As cities look at ways to lower costs, increase liveability and increase flexibility, Ziglar said what began as a convenience issue has quickly evolved into a health and safety issue amidst the COVID-19 pandemic.
“We’re seeing cities start to say, ‘Hey, you can’t use the meter anymore. You have to use a mobile payment because we don’t want you touching the meter and we don’t want our own people touching all these meters to maintain them, to collect cash and coins, et cetera,” Ziglar said. “So what’s interesting is that a consumer convenience is now also becoming a health and safety issue for cities, municipalities, universities, et cetera.”
In that same vein, ParkMobile ranks third in the navigation field for apps, just behind Google Maps and Waze. Ziglar said because of the navigation aspect, combined with the ParkMobile 360 platform, they are able to work with cities and towns to optimize traffic patterns to see which areas they can divert traffic to.
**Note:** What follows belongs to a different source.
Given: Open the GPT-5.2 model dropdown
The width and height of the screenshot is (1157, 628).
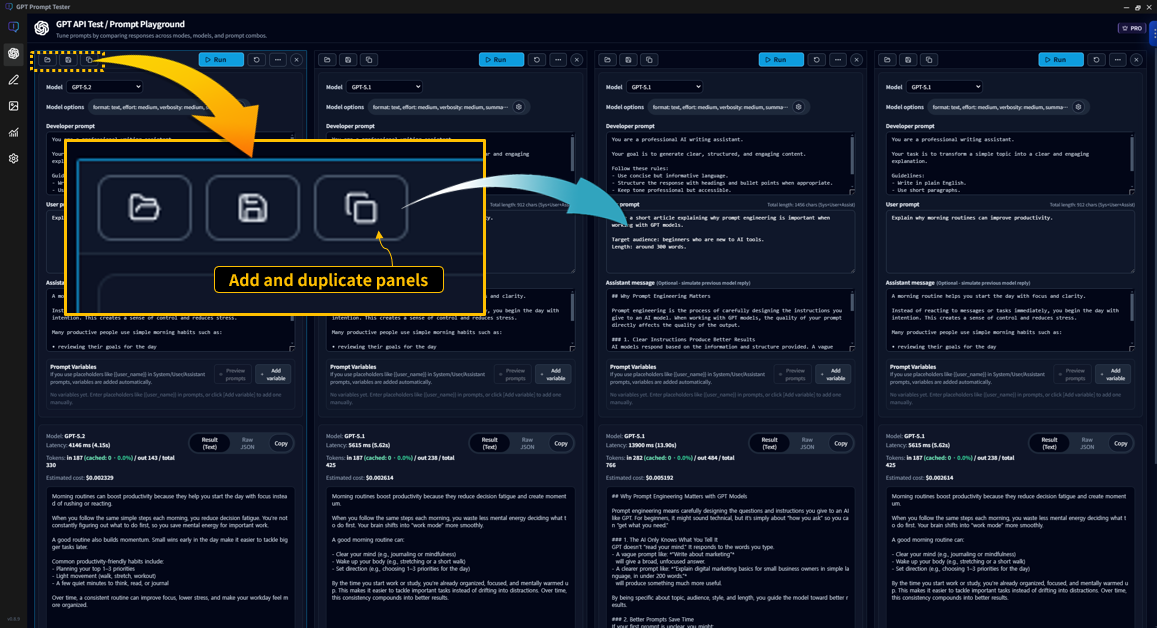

“Part of what ParkMobile 360 does is it enables our clients to pull up reports and look at graphical renderings of where the highest parking is or where people park the most or the longest and at what hours,” Ziglar said. “So they can actually make changes based upon that information.”
So as cities gravitate more toward mobile parking, what trends might we see in terms of parking and mobility? Among the biggest trends might be consumers moving away from ride-sharing services and shifting more toward personal and rental cars for safety.
“In the old days I almost certainly would have just taken Ubers because it’s easier,” Ziglar said. “Probably now I’ll rent a car. So I think we’re going to see a resurgence of that. I think we are also going to see fewer people commuting at all because everyone is now getting used to how they work from home.”
And while those trends speak to the immediacy of health and safety both for the consumer and the city, other innovations like self-driving cars might not be that far off. And a big reason for their arrival centers around ParkMobile.
“Autonomous vehicles will change everything,” Ziglar said. “So what we really look at is that the ParkMobile network is enabling a driver and ultimately we’re almost the most critical infrastructure for autonomous vehicles because we’re the ones that are enabling them to then transact and operate in the ecosystem itself.”
While we may still be a ways away from self-driving cars, the infrastructure and technology are in place to continue innovating an often forgotten – but necessary – space.